おまたせ〜と無事落ち合うと、おなかが空いたのでなんか食べようということになった。私はブランチに納豆ご飯を食べただけだったので素直に同意。「蛸の徹」というたこ焼きを自分で焼く店に行った。そこで「たこしそチーズ焼」「お店焼」「ぶた玉」「焼きウドン」を注文。昼間っから生中で乾杯である。友人は娘さんのウーロン茶にもジョッキをぶつけ、「今から乾杯の練習してるねんなー。」と娘さんに話しかけていた。娘さんはなれた風にカチャンとグラスを当てていた。そのあとは、たこ焼きに夢中で、まだ生焼けの段階から千枚通しを持ってつつきたくてウズウズしていた。

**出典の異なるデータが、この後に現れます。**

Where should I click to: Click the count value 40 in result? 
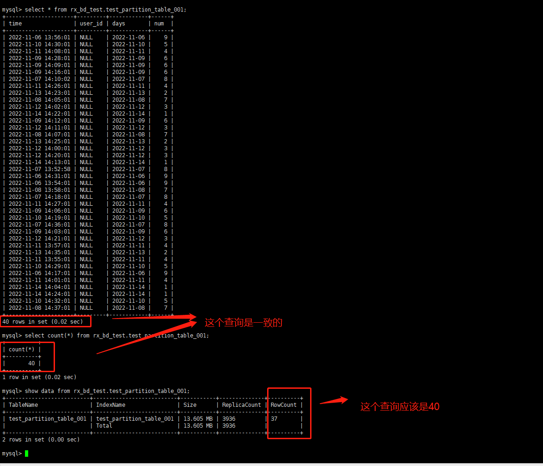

ビールを飲みながら壁の芸能人の色紙を見て、その芸能人が華やかなんだけど微妙に関西の人ばっかやなぁ(松浦亜弥、aiko、黒鉄ヒロシなど)と話に夢中になっていたら店の人に、「あんたらさっさとひっくりかえさなあきまへんで!」とがががっとたこ焼きをカカカっとこそげられてしまった。そこで上手なひっくり返し方を教えてもらい、娘さんは横目でたこ焼きを見つつ、話を聞いているのでなんだかかなり注意散漫みたいだった。「ほなやってみ!」と友人にうながされ、ひっくり返そうとするがうまくいかない。ハテハテ、やっぱりちいさな子には難しいのかなと思ったら、友人が、「あ、あんた左ききやんか、忘れてたわ。左でやり、左で。」と爆弾発言。お店の人も、お母さん、忘れ取ったらあきまへんでぇとすかさず突っ込んでいた。
「たこしそチーズ焼」に舌鼓をうちながら夏休みの計画などを話す。彼女は生中2杯目に突入。わたしはカブだったので1杯で止めておいた。そのうちに娘さんが、「おかあさん、酒臭い〜。」と言い出した。すると友人はすかさず「鼻でもつまんどき〜。」と言って娘さんの鼻をつまんでいた。まだ1杯半くらいしか飲んでないのでほんまに臭いってことはないんだろうけど、飲み会とかで帰ったときなどはほんとに臭いって言われてそうだ。
その後、彼女たちはチャップリンの映画を見に行くということで私と別れた。なんだか彼女を見ていると「問題ない、問題ない。」とつぶやきたくなってしまった。
今まで何人も子連れの友人を見ているが、彼女のところが一番健全に思えたからだ。私から見ると、子供や、周りに気を遣いすぎなので痛々しくなってしまうケースが多かったからだ。電車に乗れば子供を座らせて、外食すれば子供がちょっと席を離れただけで、周りにごめんなさいと言い子供を叱る。もちろん、ファミレスなんかで走り回ってる子供を放置するのは問題だと思うが、程度の問題で適宜しかるなり、ほっとくなりすればいいのではないだろうか?
娘さんも終始楽しそうだったし、友人もビールを飲んでごきげん、私も思いがけず楽しい時間が過ごせた。今日は友人の「すてきなかあさん」的側面に感謝、感謝なのだ。
帰り道、私は酒屋で彼女おすすめの「氷結21」を購入して帰った。これも二重丸的なうまさで今日はうれしい一日なのだ。